Why policing digital security is a bridge too far for UK legislators to achieve alone

I sympathise with UK digital infrastructure minister Matt Warman, who’s been lumped with the thankless task of ensuring legislation keeps pace with the security challenges facing tech. In such a fast-evolving environment, this must feel very much like painting the Forth Bridge.

Consequently, it’s not surprising that some key elements of the government’s new ‘secure by design’ smart device legislation are in danger of being out of date or irrelevant by the time they become law.

There are some aspects of the proposals that may have a positive, albeit probably limited, impact. It’s possible that forcing tech manufacturers to be upfront about the security software that is built into their devices will increase awareness among consumers of the vulnerabilities their phone, tablet or smart device is susceptible to later on in its life.

It’s also feasible that this will facilitate conversations about security at point of sale that boost general understanding of the cyber risks associated with the digital world.

But should we expect people to start reconsidering purchases because they find out their new device will only have security updates for the first two of the four years, on average, they will use it? In short, we shouldn’t.

Smart devices, particularly phones, rarely get bought outright – handsets come free as part of a new contract or upgrade agreement so, a lot of the time, consumers aren’t put in that traditional ‘to buy, or not to buy’ situation.

Making bug and fault reporting mechanisms mandatory is also a common-sense part of the legislation that should be relatively easy to implement. Most Apple or Android phone users will be familiar with their device asking whether they want to report a fault, but there are a lot of low-cost gadgets on the market that don’t offer this functionality or provide researchers with contact information to submit findings to.

Some might argue that this is a direction of travel the industry is heading in by itself, but those creating cheap commodity smart devices are unlikely to get in line without some sort of enforcement.

Where the proposed legislation really falls down, however, is in how it addresses security requirements such as passwords. There are several issues with requiring manufacturers by law to ditch simple or ‘factory setting’ passwords.

In principle the idea sounds great, but correctly implementing a secure password form or advanced authentication scheme is still a relatively specialist skill that needs to be backed by a technical standard.

Most car makers would laugh if a new law just asked for ‘a bumper’ without some sort of specification that indicates how it is made and what safety benefits it is expected to deliver – the same level of detail is needed, but is currently lacking, from the government’s password law. A vendor who removes default passwords because of a legal requirement, but still has a poorly implemented password system, appears to be legally compliant but secures nothing.

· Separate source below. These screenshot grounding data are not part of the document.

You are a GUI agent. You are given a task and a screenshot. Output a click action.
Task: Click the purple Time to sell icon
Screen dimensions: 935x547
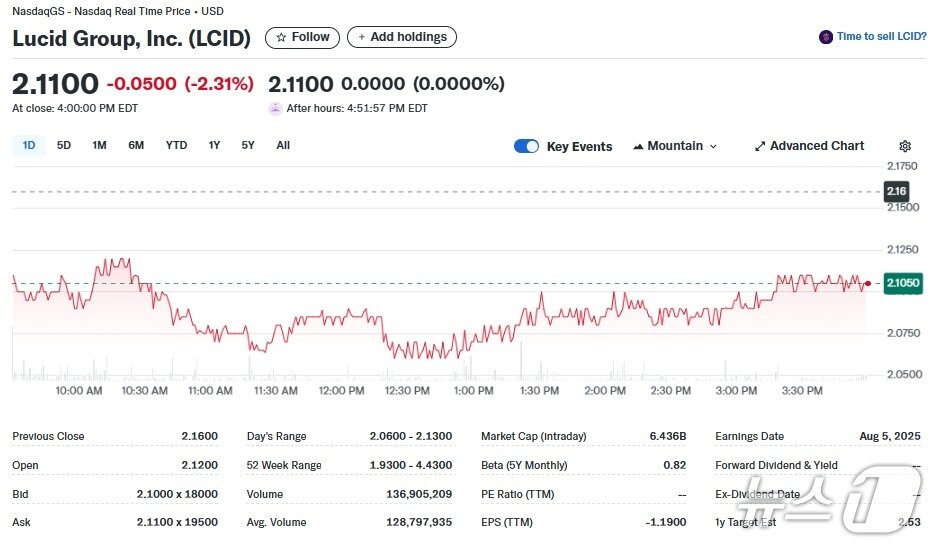pos(825,37)

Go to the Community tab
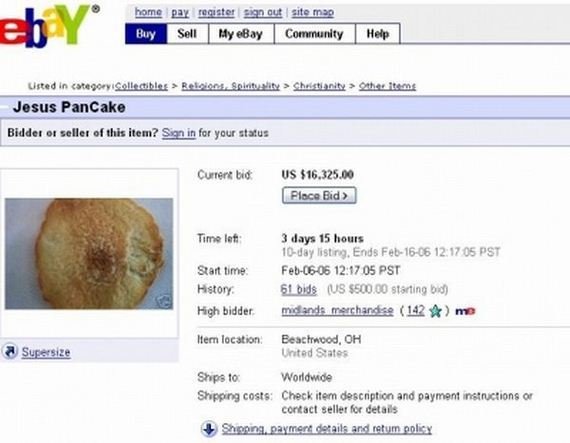point(314,34)
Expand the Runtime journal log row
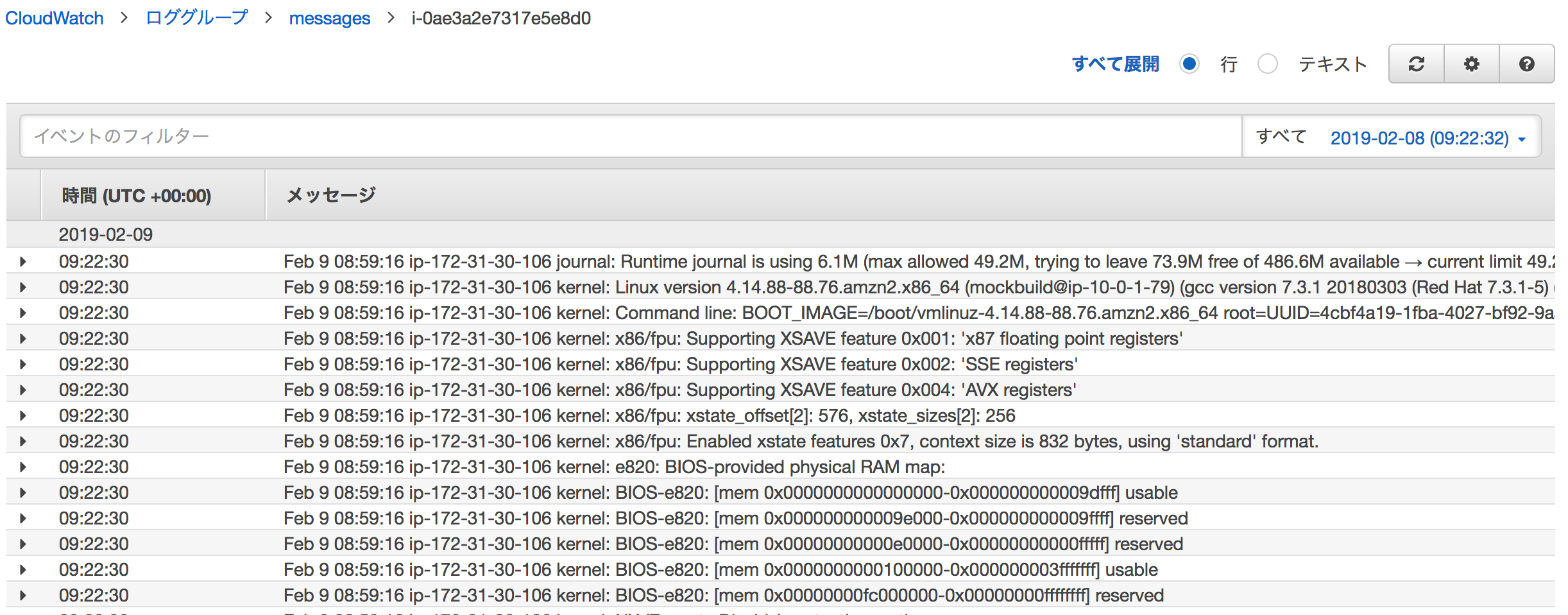Viewport: 1568px width, 615px height. [x=23, y=261]
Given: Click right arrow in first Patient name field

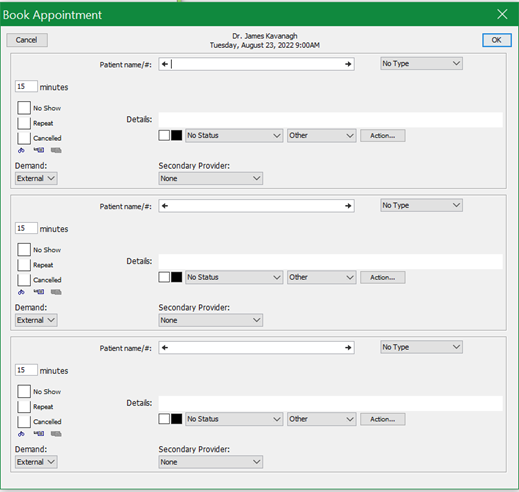Looking at the screenshot, I should [x=348, y=64].
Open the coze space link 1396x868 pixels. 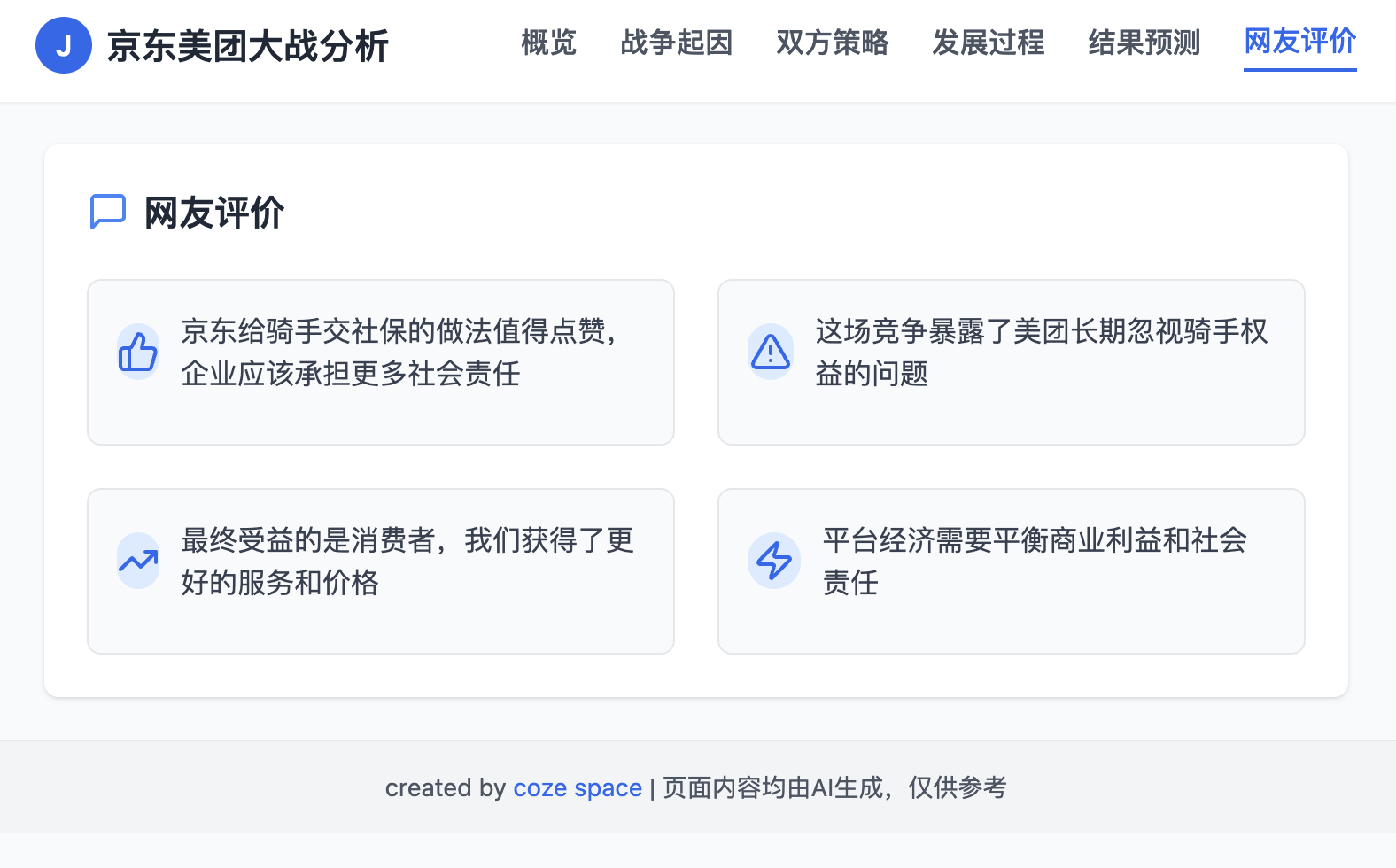(578, 787)
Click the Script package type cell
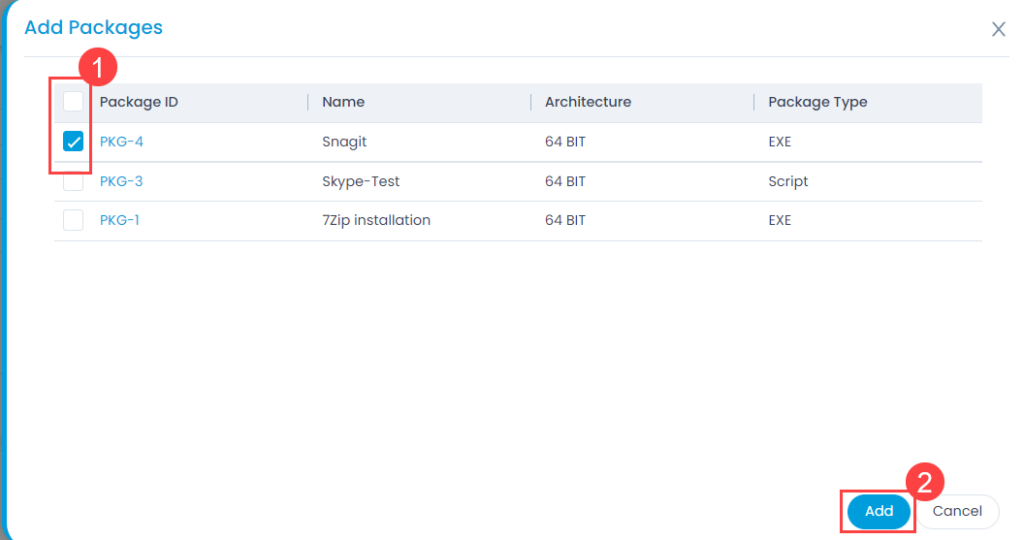The image size is (1024, 540). click(x=788, y=181)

The second issue is that we are one, perhaps two, smart device generations away from passwords being obsolete. Many of us already use our fingerprint, retina, or facial features to unlock our smart devices and these more convenient and, ultimately, far more secure methods of authentication are the future.

As a result, the government’s carefully crafted password legislation, without a sensible standards-based enforcement process, will be obsolete at launch.

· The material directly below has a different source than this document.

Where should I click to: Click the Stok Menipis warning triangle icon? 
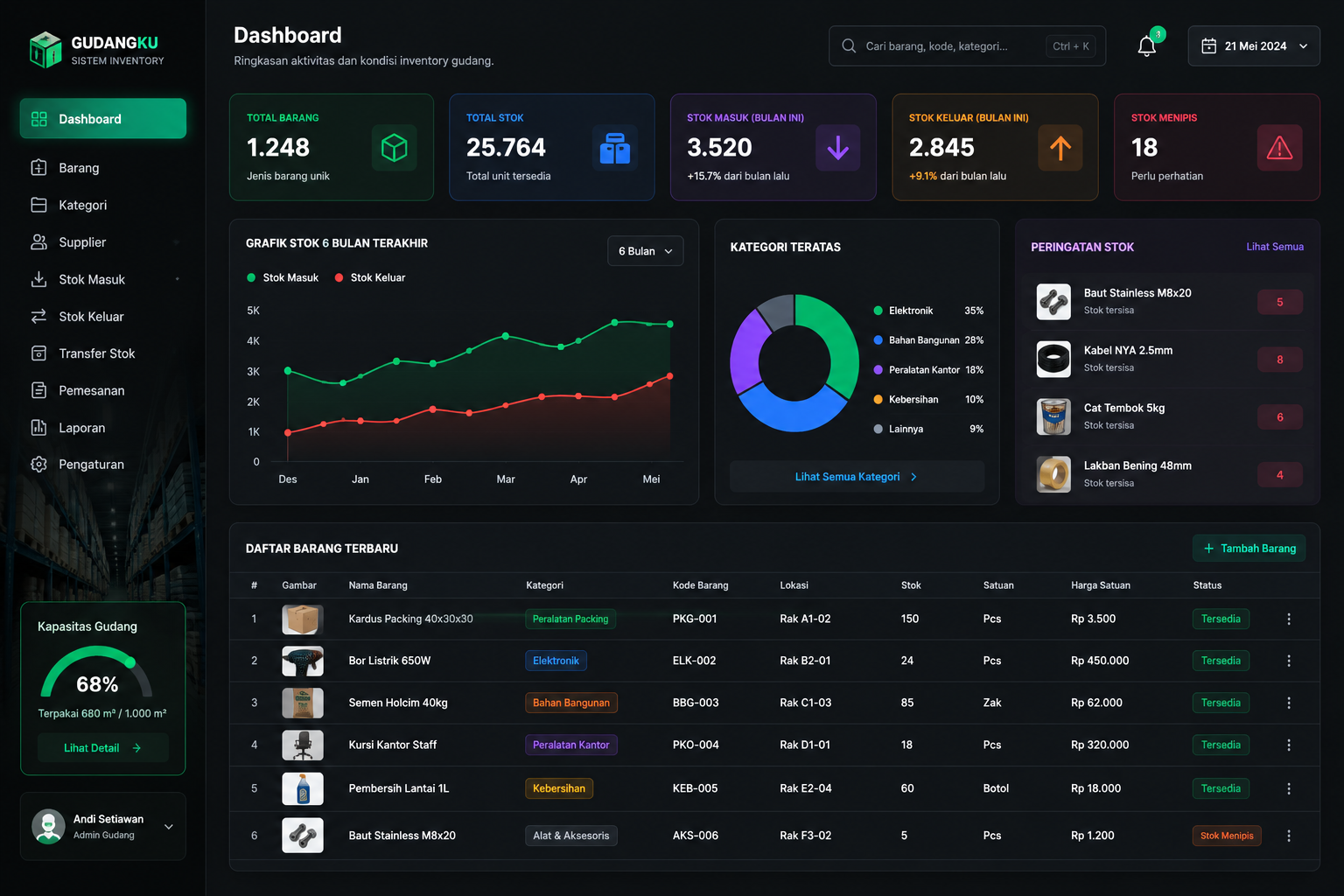click(1279, 148)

These shortcomings are not necessarily because the policies are themselves poorly conceived. But rather, they highlight a far more general problem with taking a legislative approach to enforcing complex cyber security requirements. 

Putting to one side the glacial pace at which laws are passed – which makes it a wholly unsuitable system for governing information security standards – legislation should only ever be used to set expectations. It must be uniformly understood and widely applicable and, as a result, cannot account for the vastly complex engineering problems the digital world presents.

Instead, cyber security legislation should focus on the consumer information and standards, while the time and money invested in this well-meaning set of policies could have been far better invested in engaging with the existing infrastructure in place to tackle cyber-security challenges. Better defined partnerships need to be established with the IoT industry and more funding provided for organisations with the expertise to police it – the ICO, NCSC and ISO, for example.

I would like to see a 'kitemark' system introduced, where new devices are ratified against an evolving set of standards, created by the industry regulators that understand the infosec environment. If consumers knowingly purchase a device that doesn’t meet the security standard, then they do so at least informed of the risk – or the extra effort they’ll need to put into securing the device. 

While the ‘security by design’ bill shows the government’s heart is in the right place, policing the ever changing and expanding internet of things is a bridge too far for our legislative system to cross alone.

Andy Barratt, UK managing director at international cybersecurity consultancy Coalfire.